Ma dove finiscono tutti questi immigrati? Come confermato anche per gli ultimi sbarchi in Calabria dalla rotta turca (ma anche per quelli in Puglia), gran parte delle persone, soprattutto afghani, curdi, siriani, non fanno domanda d’asilo e accettano tranquillamente il decreto di respingimento, anche se avrebbero sicuramente diritto alla protezione internazionale, perché vengono da Paesi in guerra o dove dominano violenza e persecuzione. Ma non vogliono restare in Italia. Per loro è solo luogo di sbarco e di transito per poi raggiungere il Nord Europa, soprattutto attraverso il confine italo-francese. Un percorso in aumento.

La prova ce la fornisce Martina Cociglio, operatrice legale del servizio della Diaconia valdese che partecipa, con altre organizzazioni, al progetto Open Europe, sulle tre frontiere, quella di ingresso di Trieste e quelle in uscita di Ventimiglia e Oulx in Val di Susa. A settembre su 391 persone contattate 59 venivano dalla rotta turca, 309 da quella balcanica, 11 da quella libica, 7 da quella tunisino-algerina. E questo spiega perché 268 fossero afghani, seguiti da 45 iraniani e 33 marocchini. Ben 14 le famiglie con figli, anche molto numerose, e in gran parte afghane, 4 quelle senza figli, 69 i minori non accompagnati (66 afghani).

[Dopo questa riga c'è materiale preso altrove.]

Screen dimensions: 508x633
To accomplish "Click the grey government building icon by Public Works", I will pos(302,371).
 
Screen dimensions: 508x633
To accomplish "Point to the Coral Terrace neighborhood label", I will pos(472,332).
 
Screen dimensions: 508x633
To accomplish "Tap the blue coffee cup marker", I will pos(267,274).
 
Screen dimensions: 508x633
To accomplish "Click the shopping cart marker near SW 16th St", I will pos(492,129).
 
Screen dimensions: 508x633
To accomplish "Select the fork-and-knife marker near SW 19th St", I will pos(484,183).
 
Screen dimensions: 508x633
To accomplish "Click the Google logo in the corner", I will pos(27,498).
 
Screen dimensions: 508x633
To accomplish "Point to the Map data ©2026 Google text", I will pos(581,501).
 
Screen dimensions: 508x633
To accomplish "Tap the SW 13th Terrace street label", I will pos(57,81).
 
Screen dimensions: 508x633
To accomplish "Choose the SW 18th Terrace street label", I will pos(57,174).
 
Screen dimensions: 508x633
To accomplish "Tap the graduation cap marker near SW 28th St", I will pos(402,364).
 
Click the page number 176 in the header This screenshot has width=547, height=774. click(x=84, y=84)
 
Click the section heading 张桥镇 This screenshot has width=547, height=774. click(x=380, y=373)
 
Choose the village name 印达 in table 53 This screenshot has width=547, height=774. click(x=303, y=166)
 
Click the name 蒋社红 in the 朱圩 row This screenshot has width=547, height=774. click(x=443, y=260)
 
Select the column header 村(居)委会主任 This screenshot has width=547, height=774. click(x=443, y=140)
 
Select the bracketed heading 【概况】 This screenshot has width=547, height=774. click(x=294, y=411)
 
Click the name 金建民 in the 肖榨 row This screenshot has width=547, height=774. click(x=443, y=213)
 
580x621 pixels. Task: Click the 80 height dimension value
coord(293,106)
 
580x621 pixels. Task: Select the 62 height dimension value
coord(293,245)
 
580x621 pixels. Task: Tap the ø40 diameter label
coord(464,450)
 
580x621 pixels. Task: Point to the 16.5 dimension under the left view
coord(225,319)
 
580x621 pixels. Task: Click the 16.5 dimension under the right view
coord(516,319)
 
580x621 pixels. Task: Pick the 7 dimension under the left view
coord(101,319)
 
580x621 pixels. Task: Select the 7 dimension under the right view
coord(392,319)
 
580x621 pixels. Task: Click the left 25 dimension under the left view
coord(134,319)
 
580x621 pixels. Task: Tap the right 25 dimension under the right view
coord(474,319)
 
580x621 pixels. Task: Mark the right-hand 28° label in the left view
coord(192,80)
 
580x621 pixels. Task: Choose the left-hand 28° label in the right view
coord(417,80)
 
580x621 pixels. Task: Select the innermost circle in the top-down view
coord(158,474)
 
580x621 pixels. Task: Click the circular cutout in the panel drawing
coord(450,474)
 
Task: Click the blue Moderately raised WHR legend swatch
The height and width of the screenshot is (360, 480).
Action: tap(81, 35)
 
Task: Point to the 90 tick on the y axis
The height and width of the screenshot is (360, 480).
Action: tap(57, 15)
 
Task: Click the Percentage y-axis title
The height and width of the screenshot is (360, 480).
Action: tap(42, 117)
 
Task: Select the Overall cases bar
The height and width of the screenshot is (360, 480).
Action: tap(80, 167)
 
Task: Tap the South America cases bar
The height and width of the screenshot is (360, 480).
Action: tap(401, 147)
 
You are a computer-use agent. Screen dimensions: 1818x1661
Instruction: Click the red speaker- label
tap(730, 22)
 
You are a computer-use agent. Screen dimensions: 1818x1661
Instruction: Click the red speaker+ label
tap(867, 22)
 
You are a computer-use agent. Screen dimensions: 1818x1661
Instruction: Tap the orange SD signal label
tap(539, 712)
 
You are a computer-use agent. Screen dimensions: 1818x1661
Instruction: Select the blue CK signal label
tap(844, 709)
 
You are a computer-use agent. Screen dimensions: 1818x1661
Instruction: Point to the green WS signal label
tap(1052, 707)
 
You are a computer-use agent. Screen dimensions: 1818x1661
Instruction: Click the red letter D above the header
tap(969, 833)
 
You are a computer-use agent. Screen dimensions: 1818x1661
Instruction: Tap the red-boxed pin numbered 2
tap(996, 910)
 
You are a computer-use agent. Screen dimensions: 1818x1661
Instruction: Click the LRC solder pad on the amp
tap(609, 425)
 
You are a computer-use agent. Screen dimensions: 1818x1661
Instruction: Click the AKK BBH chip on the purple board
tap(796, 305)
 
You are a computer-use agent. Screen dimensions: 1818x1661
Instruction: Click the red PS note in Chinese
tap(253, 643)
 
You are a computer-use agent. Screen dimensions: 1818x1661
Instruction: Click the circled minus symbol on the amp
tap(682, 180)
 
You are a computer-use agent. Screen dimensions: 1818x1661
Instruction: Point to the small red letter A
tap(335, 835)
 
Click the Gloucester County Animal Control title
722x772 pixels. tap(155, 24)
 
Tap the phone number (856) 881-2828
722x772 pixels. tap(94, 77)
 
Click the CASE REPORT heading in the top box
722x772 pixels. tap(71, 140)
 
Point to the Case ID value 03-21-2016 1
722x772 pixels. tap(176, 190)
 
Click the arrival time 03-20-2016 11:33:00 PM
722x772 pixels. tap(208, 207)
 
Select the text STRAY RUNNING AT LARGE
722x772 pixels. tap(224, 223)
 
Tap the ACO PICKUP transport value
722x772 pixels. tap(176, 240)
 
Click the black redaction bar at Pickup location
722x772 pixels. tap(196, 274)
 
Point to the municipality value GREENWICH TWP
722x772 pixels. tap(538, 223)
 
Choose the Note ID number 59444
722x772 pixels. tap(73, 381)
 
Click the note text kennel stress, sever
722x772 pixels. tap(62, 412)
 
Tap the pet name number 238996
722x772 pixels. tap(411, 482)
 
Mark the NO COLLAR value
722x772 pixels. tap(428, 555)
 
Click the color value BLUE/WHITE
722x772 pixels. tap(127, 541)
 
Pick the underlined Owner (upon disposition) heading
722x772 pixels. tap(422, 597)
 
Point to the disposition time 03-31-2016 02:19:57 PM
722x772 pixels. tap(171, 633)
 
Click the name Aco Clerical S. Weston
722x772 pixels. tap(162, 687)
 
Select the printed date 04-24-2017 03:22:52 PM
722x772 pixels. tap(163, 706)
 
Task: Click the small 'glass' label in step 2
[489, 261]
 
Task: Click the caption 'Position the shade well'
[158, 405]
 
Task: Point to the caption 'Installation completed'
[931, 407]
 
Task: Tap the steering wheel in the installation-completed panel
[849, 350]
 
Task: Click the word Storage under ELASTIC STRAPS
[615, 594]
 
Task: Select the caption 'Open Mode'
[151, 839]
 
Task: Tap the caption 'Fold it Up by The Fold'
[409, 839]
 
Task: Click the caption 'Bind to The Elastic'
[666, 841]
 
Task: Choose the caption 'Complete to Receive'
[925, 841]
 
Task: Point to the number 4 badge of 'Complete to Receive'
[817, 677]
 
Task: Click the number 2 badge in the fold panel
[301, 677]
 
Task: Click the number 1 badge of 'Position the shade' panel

A ottobre calano le persone contattate che sono state 232, ma non la provenienza: 165 dalla rotta balcanica, 33 da quella turca, 18 da quella libica, 7 da quella tunisino-algerina. La maggioranza restano gli afghani, con 120 persone, seguiti da 34 iraniani, 28 marocchini, 7 del Burundi e 6 siriani. E in gran parte afghane le 9 famiglie con figli, le 8 senza figli, e i minori non accompagnati (20 su 22).

I dati di novembre fino al 15 segnalano un aumento considerevole degli arrivi dalla rotta turca. Su 172 contattati 74 venivano dalla rotta balcanica, 64 da quella turca, 25 da quella libica, 5 da quella tunisino-algerina. Quanto alle nazionalità 66 erano afghani, 37 iraniani, 24 marocchini, 6 turchi. Otto le famiglie con figli (anche con mamme incinte e bimbi molto piccoli), 5 quelle senza figli, 10 i minori non accompagnati. Tra di loro anche un gruppo proveniente da due sbarchi del 29 ottobre a Santa Maria di Leuca la cui storia Avvenire aveva raccontato.